We would like to increase the WorkingSet of a .NET process to 1GB, in advance, to avoid page faults.
Is there a way to do this in .NET?
Update
Unfortunately, it appears that even if we do a call to SetProcessWorkingSetSizeEx, the garbage collection trims the working set down anyway, bypassing MinWorkingSet (see “Automatic GC.Collect() in the diagram below).
In the picture below, is there a way to lock the process WorkingSet (the green line) to 1GB, to avoid the spike in page faults (the red lines) that occur when allocating new memory into the process?
The reason this would be awesome is that every time a page fault occurs, it blocks the thread for 250us, which hits application performance badly.

Update
Quote from: “Windows via C/C++, Fifth Edition, Jeffrey Richter (Wintellect)”
Calls to SetProcessWorkingSetSize by an individual process are ignored
unless the process is just trying to empty its working set. To set
this limit, specify the JOB_OBJECT_LIMIT_WORKINGSET flag in the
LimitFlags member.
This book is implying that the only way to set the WorkingSet is by assigning the process to a Job Object and setting JOB_OBJECT_LIMIT_WORKINGSET and MinimumWorkingSetSize.
Update
SetProcessWorkingSetSizeEx has absolutely nothing to do with soft page faults. It only refers to hard page faults, as it prevents memory in the current WorkingSet being paged out to the hard drive.
Update
It turns out that the only method to increase the WorkingSet is to run .NET using an extremely specialized CLR Host written in C++ (see my answer below).
The only way that we could find to increase the WorkingSet of a process under .NET, to reduce soft page faults, was to run the entire .NET application under a custom CLR Host. This is a non-trivial exercise, requiring about 800 lines of custom written, rather dense C++ code.

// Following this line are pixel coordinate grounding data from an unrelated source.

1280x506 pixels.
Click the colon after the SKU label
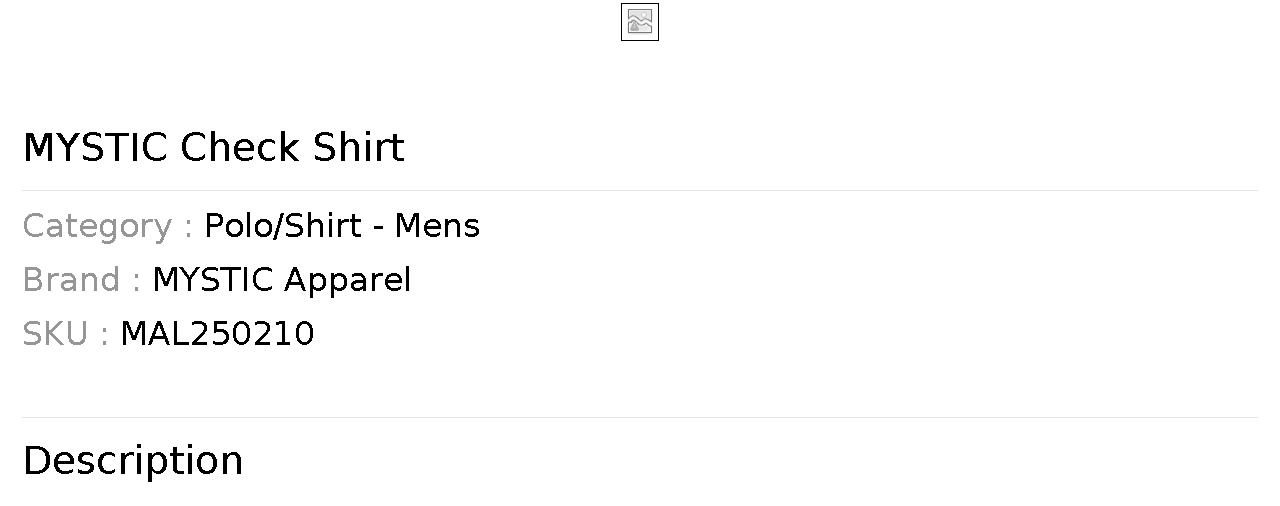(x=104, y=336)
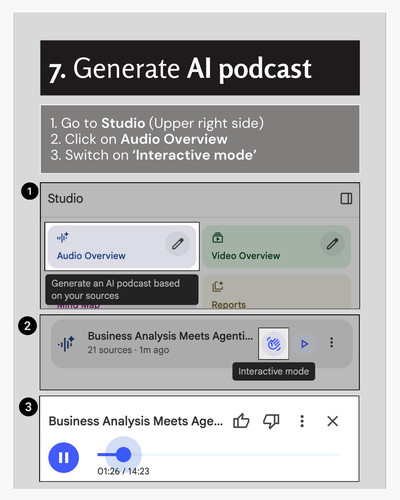
Task: Open the Audio Overview tile
Action: 122,246
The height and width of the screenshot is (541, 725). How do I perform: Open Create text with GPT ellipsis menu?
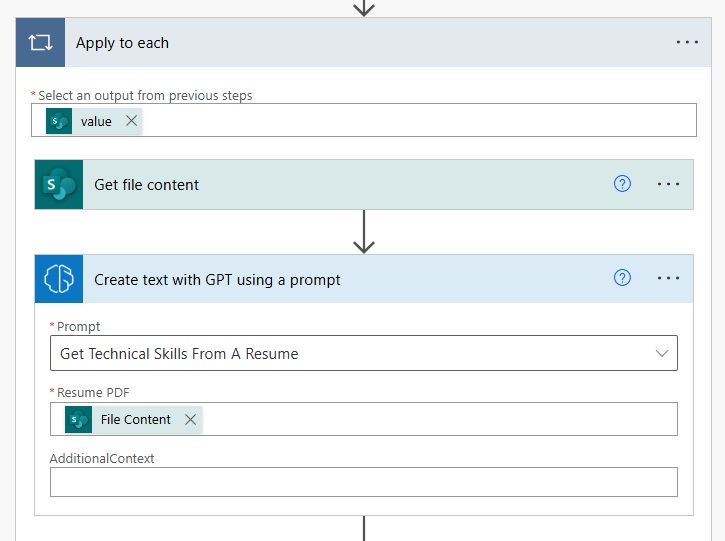tap(668, 278)
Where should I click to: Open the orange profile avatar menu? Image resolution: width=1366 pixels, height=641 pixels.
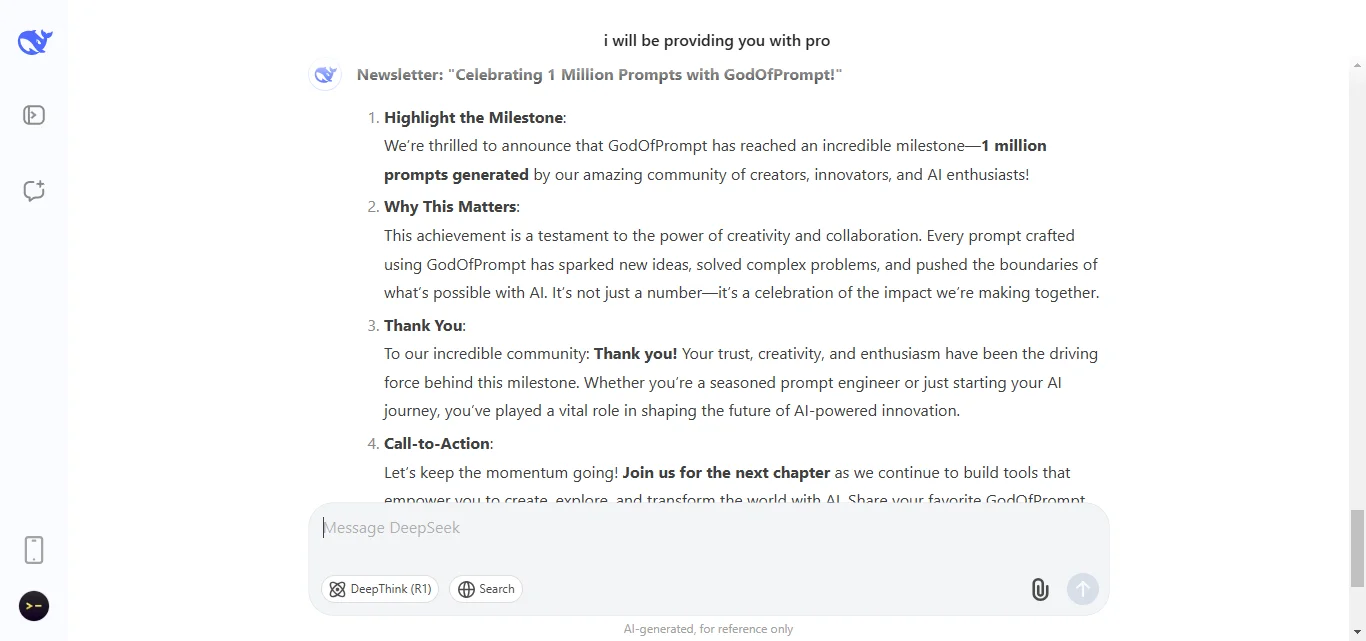click(33, 606)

The C++ code intercepts the .NET calls to the Win32 memory management methods, altering the behavior of the .NET runtime so it doesn’t free memory as aggressively as it normally would.
This has the effect of incurring all of the soft page faults when the application starts up, so that during normal application execution, the number of soft page faults in the .NET app drops pretty much to zero.
This means that the application may be memory hungry, but it runs faster. In other words, we are sacrificing memory usage for increased realtime performance.